(SOURCE MATERIAL begins)
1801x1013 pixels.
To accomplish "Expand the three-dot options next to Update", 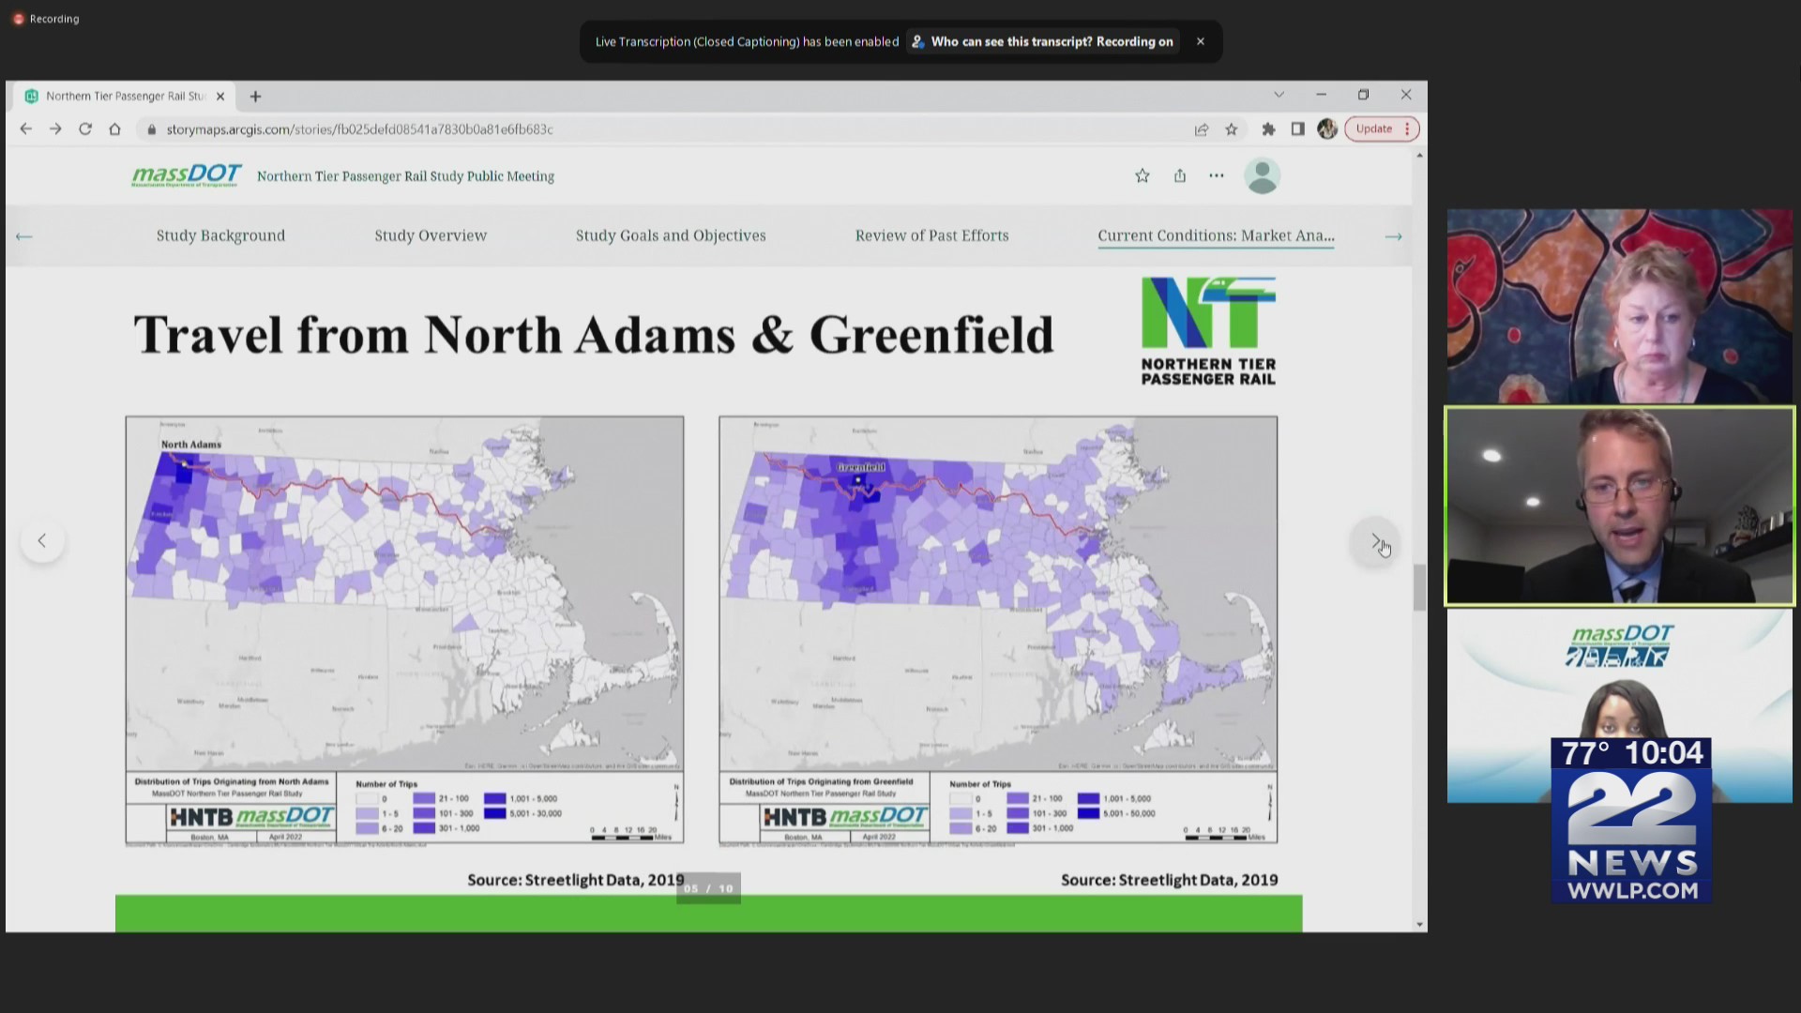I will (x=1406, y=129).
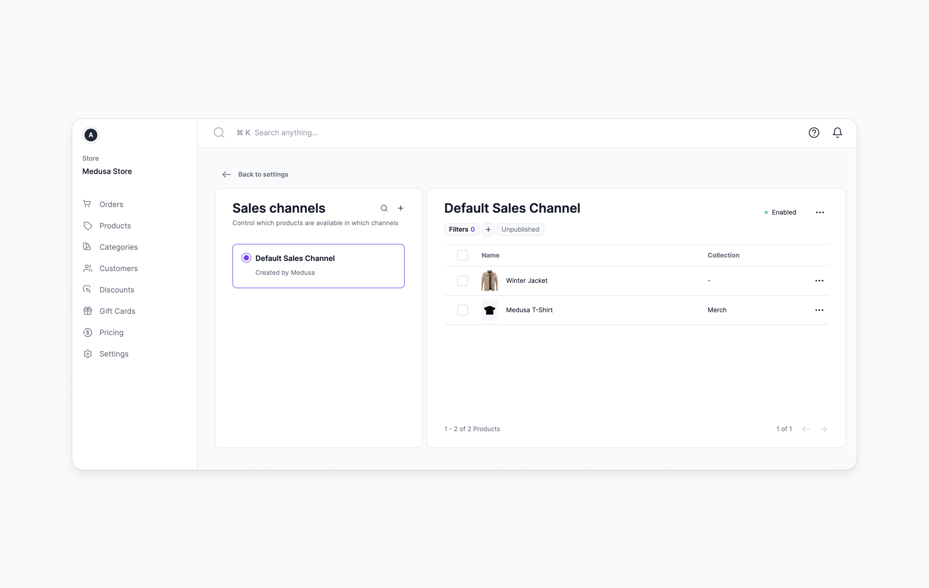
(SOURCE MATERIAL ends)
(SOURCE MATERIAL begins)
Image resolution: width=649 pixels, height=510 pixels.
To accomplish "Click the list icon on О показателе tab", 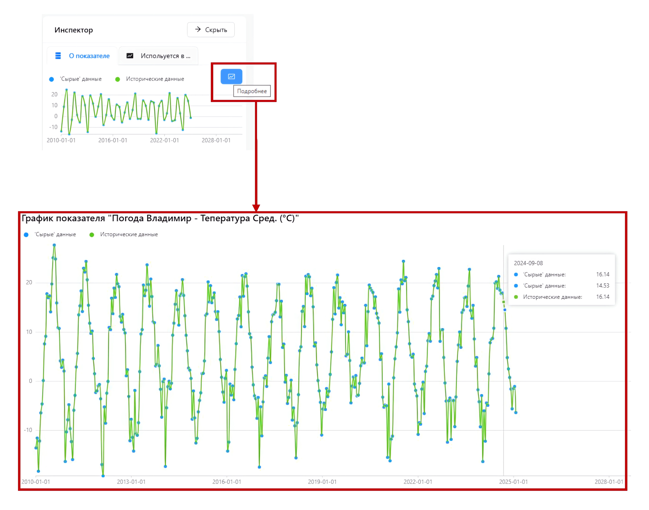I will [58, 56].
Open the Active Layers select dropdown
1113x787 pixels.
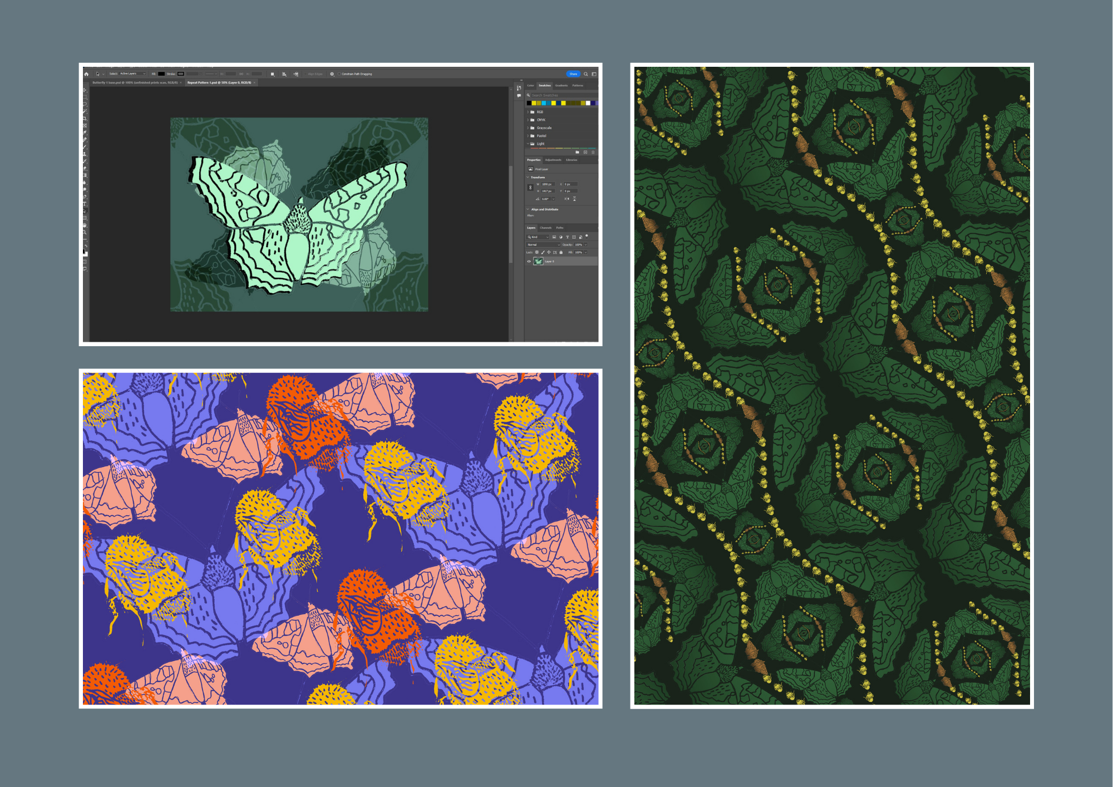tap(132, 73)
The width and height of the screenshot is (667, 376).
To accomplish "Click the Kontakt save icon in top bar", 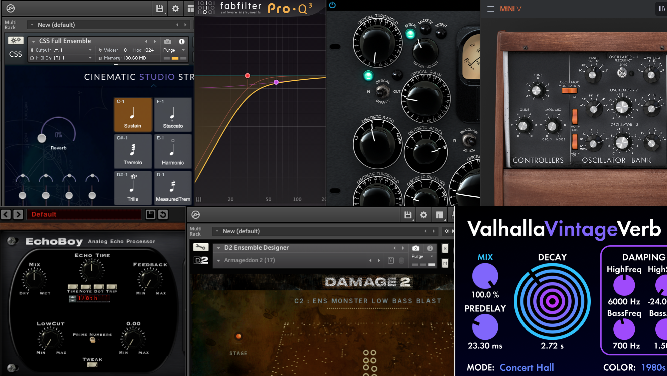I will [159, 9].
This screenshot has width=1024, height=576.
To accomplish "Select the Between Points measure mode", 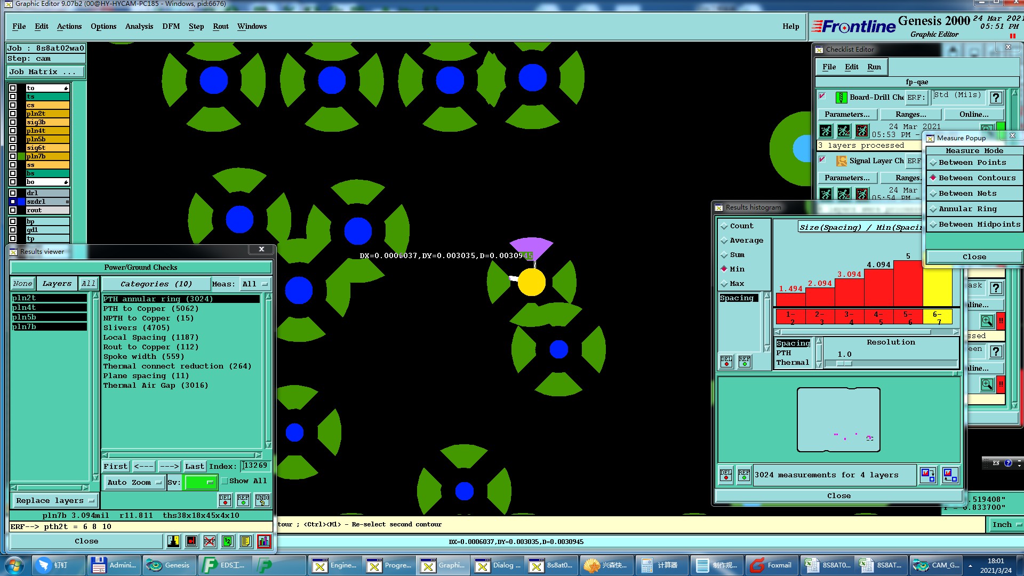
(SOURCE MATERIAL ends)
WORK INSTRUCTION: Wherever a line holds the word "width", copy that line out of the entries above.

SOLUTION TO THIS EXERCISE:
Image resolution: width=649 pixels, height=510 pixels.
The width and height of the screenshot is (667, 376).
This screenshot has width=1024, height=576.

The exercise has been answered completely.